The southern Appalachian Mountains represent an area of the United States where exurban development is increasing rapidly and the long-term effects are poorly understood (Kirk et al. 2012). Low intensity urbanization can yield levels of degradation similar to acute, major urbanization (Weaver and Garman 1994), so simple assessments of impervious surface may not always yield information on biological response. Gagne and Fahrid (2010) found that as a low-density development aged, the diversity and abundance of five wetland frog species declined. In the same study only the gray tree frog was found to increase in abundance after approximately 40 years (Gagne and Fahrid 2010). A study of bird diversity in suburban areas found that as residential developments aged, the diversity of birds decreased as well; the newest housing developments typically had the highest bird diversity (Loss et al. 2001). As exurban developments age, the influences they exert on stream systems may decrease or increase depending upon the specific mechanisms influencing biota. For example, a potential stressor such as sedimentation is likely to decrease as neighborhoods age; however, losses of riparian vegetation or changes in stream chemistry may be maintained at a high level or increase over time because of mowing, lawn care, or road salt (Kelly et al. 2008). In turn, these changes can impact stream-dwelling organisms in predictable ways (Walsh et al. 2005).

Lungless stream-dwelling salamanders (family Plethodontidae) are an excellent candidate for monitoring stream disturbances in the Southeastern U.S. Stream salamanders are of high importance to Appalachian low-order, fishless streams because they are the top predator in these systems (Davic and Welsh 2004, Keitzer and Goforth 2013, Johnson and Wallace 2011) and contribute to stream nutrient dynamics via nutrient recycling, standing crop, and retention (Keitzer and Goforth 2013, Milanovich et al. 2015, Milanovich and Hopton 2016). Stream salamanders can be useful indicator species because populations are relatively stable and have high abundance (Peterman et al. 2007), but respond quickly to environmental change (Hairston 1986, Price et al. 2011, 2012). Additionally, stream salamanders undergo long-term exposure to the negative influences of urbanization at various life stages both on land and in the water, and as a result salamander densities and species richness are known to be reduced by urbanization (Willson and Dorcas 2003, Barrett and Guyer 2008, Price et al. 2011, 2012). Previous studies indicate salamander abundance decreases with the amount of impervious surface in the watershed (Willson and Dorcas 2003), due to increased flooding in urban streams (Barrett et al. 2010a). Most knowledge on salamander response to development has been derived from the Piedmont ecoregion of the U.S. (Barrett and Price 2014), and very few studies have focused on the Appalachian Mountains, which represent the global center of biodiversity for this taxon (Surasinghe and Baldwin 2015, Frisch et al. 2016).
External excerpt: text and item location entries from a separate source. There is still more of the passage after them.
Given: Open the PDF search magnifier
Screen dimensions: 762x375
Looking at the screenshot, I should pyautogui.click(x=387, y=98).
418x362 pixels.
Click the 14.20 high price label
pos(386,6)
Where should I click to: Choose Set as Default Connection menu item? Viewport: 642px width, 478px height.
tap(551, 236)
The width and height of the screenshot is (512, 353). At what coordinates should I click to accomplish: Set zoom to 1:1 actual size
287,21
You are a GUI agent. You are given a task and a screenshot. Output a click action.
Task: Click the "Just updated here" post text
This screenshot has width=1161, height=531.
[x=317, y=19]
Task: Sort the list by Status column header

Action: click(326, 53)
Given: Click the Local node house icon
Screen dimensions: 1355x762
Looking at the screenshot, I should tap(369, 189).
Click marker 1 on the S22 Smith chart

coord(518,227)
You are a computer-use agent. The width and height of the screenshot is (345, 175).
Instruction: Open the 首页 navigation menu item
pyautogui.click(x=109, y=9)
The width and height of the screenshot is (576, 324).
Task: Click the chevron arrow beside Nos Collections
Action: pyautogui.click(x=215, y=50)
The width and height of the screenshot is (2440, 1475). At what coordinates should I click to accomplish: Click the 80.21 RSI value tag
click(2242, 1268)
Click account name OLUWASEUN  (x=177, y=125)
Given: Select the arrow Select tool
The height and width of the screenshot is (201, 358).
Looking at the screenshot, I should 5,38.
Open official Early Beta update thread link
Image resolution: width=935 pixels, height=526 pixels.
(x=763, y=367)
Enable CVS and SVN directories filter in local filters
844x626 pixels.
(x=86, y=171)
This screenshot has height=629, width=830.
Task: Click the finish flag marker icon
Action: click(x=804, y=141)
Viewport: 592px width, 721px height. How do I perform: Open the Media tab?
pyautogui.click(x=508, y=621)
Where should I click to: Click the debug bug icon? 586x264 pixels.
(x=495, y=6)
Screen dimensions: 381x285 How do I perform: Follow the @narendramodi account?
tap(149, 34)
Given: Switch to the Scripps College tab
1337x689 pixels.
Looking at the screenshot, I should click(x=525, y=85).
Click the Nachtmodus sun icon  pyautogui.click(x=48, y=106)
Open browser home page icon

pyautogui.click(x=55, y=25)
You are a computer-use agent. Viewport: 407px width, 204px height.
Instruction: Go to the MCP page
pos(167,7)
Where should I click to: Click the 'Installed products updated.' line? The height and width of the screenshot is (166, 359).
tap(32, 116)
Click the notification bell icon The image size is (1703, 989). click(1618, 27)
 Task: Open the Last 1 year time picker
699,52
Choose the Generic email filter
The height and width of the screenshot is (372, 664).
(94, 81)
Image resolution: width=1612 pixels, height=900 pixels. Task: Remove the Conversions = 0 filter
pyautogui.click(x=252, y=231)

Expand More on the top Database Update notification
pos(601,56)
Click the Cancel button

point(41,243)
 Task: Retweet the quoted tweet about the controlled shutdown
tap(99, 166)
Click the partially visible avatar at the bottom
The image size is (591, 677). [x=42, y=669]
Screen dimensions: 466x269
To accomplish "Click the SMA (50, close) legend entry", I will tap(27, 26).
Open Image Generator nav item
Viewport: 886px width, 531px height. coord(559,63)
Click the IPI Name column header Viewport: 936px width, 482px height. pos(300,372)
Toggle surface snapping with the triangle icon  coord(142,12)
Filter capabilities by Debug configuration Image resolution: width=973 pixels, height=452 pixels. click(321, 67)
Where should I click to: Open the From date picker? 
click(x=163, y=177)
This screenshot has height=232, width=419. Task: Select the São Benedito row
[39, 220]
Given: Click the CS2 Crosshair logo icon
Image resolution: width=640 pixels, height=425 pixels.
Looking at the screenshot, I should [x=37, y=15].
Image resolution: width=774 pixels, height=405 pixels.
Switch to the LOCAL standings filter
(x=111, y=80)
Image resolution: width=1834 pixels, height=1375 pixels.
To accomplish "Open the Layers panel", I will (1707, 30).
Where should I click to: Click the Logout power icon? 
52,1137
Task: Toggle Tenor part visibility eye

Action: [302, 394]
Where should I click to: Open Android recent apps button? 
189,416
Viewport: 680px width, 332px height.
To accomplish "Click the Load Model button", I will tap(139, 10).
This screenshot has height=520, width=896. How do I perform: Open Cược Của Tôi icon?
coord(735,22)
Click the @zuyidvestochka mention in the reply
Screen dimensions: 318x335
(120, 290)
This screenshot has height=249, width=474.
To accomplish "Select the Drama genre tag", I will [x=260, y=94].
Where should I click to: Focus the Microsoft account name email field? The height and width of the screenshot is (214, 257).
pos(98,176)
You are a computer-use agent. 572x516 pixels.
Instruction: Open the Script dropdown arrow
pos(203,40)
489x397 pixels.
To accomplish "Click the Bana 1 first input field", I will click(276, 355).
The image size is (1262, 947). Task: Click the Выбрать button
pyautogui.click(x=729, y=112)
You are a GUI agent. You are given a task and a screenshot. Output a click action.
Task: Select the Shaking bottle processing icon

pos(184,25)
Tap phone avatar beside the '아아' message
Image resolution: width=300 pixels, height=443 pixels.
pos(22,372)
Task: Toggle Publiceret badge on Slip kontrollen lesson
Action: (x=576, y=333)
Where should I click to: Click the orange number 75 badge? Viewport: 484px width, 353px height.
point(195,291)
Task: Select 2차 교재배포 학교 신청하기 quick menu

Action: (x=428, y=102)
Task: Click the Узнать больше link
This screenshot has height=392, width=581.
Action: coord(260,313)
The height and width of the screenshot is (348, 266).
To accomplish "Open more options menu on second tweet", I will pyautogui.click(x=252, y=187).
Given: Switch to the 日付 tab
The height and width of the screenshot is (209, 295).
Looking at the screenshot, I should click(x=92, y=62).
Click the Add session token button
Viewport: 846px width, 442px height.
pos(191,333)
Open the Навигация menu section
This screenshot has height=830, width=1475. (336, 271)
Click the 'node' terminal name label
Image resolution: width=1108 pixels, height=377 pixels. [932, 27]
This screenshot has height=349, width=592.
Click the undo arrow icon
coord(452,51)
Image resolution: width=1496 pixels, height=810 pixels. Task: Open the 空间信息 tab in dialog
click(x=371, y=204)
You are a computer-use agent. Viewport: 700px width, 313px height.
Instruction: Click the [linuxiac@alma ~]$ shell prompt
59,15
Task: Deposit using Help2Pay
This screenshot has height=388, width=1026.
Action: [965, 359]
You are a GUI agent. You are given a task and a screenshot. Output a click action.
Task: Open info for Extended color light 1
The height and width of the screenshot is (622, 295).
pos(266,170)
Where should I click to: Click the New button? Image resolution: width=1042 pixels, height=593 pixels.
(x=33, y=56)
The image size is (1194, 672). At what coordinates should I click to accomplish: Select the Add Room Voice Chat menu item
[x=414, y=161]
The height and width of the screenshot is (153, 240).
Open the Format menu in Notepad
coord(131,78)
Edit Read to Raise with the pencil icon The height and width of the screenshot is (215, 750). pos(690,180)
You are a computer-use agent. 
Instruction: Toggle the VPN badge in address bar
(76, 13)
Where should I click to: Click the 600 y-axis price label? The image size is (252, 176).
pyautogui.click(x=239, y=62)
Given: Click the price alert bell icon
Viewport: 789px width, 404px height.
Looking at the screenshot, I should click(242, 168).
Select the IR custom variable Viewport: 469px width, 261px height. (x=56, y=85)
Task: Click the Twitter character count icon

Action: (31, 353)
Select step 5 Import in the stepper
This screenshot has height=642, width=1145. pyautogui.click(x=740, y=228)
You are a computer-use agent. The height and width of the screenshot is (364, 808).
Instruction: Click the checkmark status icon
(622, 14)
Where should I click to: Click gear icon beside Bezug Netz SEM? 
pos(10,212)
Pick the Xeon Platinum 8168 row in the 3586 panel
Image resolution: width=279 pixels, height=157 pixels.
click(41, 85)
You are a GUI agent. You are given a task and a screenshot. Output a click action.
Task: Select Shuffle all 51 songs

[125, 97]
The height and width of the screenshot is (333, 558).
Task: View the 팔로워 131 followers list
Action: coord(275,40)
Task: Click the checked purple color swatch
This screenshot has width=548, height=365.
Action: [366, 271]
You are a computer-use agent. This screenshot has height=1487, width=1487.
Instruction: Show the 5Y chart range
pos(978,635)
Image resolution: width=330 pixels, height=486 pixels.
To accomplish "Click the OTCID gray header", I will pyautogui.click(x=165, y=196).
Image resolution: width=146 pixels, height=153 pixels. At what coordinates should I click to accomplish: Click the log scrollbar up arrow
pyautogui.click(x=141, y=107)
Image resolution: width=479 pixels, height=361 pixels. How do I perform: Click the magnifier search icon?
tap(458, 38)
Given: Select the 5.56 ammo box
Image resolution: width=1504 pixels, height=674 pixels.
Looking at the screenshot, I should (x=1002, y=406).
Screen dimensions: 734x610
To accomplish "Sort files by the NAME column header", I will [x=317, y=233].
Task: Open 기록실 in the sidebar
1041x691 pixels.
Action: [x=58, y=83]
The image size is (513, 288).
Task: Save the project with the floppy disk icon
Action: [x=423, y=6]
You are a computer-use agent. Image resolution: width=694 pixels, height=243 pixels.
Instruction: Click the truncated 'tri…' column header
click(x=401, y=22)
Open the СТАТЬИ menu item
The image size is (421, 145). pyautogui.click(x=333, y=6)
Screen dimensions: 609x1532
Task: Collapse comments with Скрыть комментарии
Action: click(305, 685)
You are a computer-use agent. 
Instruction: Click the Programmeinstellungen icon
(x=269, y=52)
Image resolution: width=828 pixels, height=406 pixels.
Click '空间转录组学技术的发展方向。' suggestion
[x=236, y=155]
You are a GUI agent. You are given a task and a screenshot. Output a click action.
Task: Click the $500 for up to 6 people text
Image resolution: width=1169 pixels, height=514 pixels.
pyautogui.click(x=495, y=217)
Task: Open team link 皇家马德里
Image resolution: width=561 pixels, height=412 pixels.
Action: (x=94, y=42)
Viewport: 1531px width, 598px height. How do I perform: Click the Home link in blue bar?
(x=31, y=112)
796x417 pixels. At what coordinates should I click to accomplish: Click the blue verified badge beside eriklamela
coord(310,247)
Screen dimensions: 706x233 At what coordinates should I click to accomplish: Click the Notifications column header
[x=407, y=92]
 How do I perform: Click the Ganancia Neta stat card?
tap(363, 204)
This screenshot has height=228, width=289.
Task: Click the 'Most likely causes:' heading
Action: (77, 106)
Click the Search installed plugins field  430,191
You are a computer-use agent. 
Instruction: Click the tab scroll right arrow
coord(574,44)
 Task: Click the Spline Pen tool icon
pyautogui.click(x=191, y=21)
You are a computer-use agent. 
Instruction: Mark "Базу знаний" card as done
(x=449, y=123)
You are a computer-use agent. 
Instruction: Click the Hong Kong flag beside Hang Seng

The recovery trajectories of headwater streams and resident salamander populations following exurban development are unknown. Can such sites return to conditions similar to undisturbed sites over the long-term? Which key environmental variables are most altered by residential development, and do such alterations relate to the size or age of the development? Following rapid growth and expansion of suburban housing developments in the Appalachian Mountains (McDonald et al. 2010), there is a need to answer these questions to better inform habitat- and species-specific conservation plans in a biodiversity hotspot. In this study we assessed the influence of several watershed-scale variables (age of exurban development) and a suite of in-stream measures on the occupancy and abundance of five salamander species. Based on previous research (reviewed in Barrett and Price 2014), we predicted watershed-scale measures of disturbance would be most important in predicting salamander presence or abundance, and that the negative influences of development would be exacerbated in older neighborhoods (Gagne and Fahrid 2010).

Methods

Study area

This study took place within the Southern Blue Ridge Ecoregion of North Carolina and Tennessee. Elevation in this montane area is between 500 and 2000 m and the climate ranges from temperate to boreal. Some areas of this ecoregion exhibit the highest level of rainfall in the United States east of the Cascades. This ecoregion contains more than 400 endemic species of plants and animals, more than any other North American ecoregion (The Nature Conservancy and Southern Appalachian Forest Coalition 2000).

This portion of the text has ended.